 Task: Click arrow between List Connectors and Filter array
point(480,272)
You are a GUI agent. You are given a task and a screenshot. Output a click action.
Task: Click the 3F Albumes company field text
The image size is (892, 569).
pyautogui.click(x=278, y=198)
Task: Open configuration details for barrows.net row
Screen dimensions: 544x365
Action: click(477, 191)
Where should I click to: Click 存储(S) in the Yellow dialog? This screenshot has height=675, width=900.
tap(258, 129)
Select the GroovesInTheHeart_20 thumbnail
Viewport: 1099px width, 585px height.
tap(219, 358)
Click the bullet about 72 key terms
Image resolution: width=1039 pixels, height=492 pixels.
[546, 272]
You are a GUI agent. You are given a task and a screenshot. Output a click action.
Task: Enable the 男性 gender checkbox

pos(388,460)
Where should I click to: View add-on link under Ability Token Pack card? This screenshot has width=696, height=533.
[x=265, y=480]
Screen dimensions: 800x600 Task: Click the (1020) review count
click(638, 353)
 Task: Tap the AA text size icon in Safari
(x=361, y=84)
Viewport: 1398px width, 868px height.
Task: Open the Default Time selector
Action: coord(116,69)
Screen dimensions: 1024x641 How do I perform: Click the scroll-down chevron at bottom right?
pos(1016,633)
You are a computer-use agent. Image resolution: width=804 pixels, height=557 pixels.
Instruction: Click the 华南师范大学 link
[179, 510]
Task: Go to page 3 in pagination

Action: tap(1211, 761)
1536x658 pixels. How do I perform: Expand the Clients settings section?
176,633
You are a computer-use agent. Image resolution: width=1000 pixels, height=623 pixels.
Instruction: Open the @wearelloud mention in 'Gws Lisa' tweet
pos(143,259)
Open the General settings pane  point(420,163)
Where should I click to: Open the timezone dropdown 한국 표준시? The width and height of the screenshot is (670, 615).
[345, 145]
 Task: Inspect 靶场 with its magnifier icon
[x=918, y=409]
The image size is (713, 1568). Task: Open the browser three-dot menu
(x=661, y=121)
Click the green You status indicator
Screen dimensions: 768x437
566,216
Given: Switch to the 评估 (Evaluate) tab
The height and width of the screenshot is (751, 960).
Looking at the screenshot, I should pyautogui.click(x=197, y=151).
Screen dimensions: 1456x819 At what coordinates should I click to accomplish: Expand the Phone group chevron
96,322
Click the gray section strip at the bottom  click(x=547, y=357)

+ + +

The problem
Select every line above that contains the word "computer", and copy it.

Response area
You are a computer-use agent. Image resolution: width=804 pixels, height=557 pixels.
You are a computer-use agent. Image resolution: width=1000 pixels, height=623 pixels.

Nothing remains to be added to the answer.